*WRITTEN EXERCISE*.
Copy every line of the items below, word for word, with nothing changed.

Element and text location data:
· · ·
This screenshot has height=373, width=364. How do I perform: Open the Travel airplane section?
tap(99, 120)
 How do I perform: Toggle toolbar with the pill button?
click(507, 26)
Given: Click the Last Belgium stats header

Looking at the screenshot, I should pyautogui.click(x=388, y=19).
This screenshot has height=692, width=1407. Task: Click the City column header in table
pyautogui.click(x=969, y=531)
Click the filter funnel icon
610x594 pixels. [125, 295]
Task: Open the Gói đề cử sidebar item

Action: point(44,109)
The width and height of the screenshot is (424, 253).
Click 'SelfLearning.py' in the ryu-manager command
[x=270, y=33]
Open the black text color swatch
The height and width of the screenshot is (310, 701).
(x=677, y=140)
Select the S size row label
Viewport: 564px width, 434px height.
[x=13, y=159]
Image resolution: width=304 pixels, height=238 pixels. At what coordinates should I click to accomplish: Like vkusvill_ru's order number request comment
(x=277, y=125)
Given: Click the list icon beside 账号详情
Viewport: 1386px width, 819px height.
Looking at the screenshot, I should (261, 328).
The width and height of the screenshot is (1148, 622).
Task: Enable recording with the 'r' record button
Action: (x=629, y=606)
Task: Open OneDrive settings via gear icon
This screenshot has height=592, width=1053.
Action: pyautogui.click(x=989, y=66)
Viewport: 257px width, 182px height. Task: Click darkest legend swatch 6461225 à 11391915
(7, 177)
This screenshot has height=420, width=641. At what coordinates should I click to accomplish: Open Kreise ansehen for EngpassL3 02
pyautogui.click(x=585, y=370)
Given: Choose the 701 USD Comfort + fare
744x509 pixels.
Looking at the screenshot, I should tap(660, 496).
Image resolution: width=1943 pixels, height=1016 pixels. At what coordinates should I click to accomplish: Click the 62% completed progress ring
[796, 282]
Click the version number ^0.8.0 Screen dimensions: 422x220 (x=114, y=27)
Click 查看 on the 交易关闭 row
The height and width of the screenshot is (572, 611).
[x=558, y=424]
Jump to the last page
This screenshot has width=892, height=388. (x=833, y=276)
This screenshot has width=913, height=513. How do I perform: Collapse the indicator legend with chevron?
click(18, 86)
· · ·
*RESPONSE TO THE TASK*.
This screenshot has height=373, width=364. How do I perform: Open the Travel airplane section?
tap(99, 120)
 How do I perform: Toggle toolbar with the pill button?
click(507, 26)
Given: Click the Last Belgium stats header

Looking at the screenshot, I should pyautogui.click(x=388, y=19).
This screenshot has height=692, width=1407. Task: Click the City column header in table
pyautogui.click(x=969, y=531)
Click the filter funnel icon
610x594 pixels. [125, 295]
Task: Open the Gói đề cử sidebar item

Action: point(44,109)
The width and height of the screenshot is (424, 253).
Click 'SelfLearning.py' in the ryu-manager command
[x=270, y=33]
Open the black text color swatch
The height and width of the screenshot is (310, 701).
(x=677, y=140)
Select the S size row label
Viewport: 564px width, 434px height.
[x=13, y=159]
Image resolution: width=304 pixels, height=238 pixels. At what coordinates should I click to accomplish: Like vkusvill_ru's order number request comment
(x=277, y=125)
Given: Click the list icon beside 账号详情
Viewport: 1386px width, 819px height.
Looking at the screenshot, I should (261, 328).
The width and height of the screenshot is (1148, 622).
Task: Enable recording with the 'r' record button
Action: (x=629, y=606)
Task: Open OneDrive settings via gear icon
This screenshot has height=592, width=1053.
Action: pyautogui.click(x=989, y=66)
Viewport: 257px width, 182px height. Task: Click darkest legend swatch 6461225 à 11391915
(7, 177)
This screenshot has height=420, width=641. At what coordinates should I click to accomplish: Open Kreise ansehen for EngpassL3 02
pyautogui.click(x=585, y=370)
Given: Choose the 701 USD Comfort + fare
744x509 pixels.
Looking at the screenshot, I should tap(660, 496).
Image resolution: width=1943 pixels, height=1016 pixels. At what coordinates should I click to accomplish: Click the 62% completed progress ring
[796, 282]
Click the version number ^0.8.0 Screen dimensions: 422x220 (x=114, y=27)
Click 查看 on the 交易关闭 row
The height and width of the screenshot is (572, 611).
[x=558, y=424]
Jump to the last page
This screenshot has width=892, height=388. (x=833, y=276)
This screenshot has width=913, height=513. How do I perform: Collapse the indicator legend with chevron?
click(18, 86)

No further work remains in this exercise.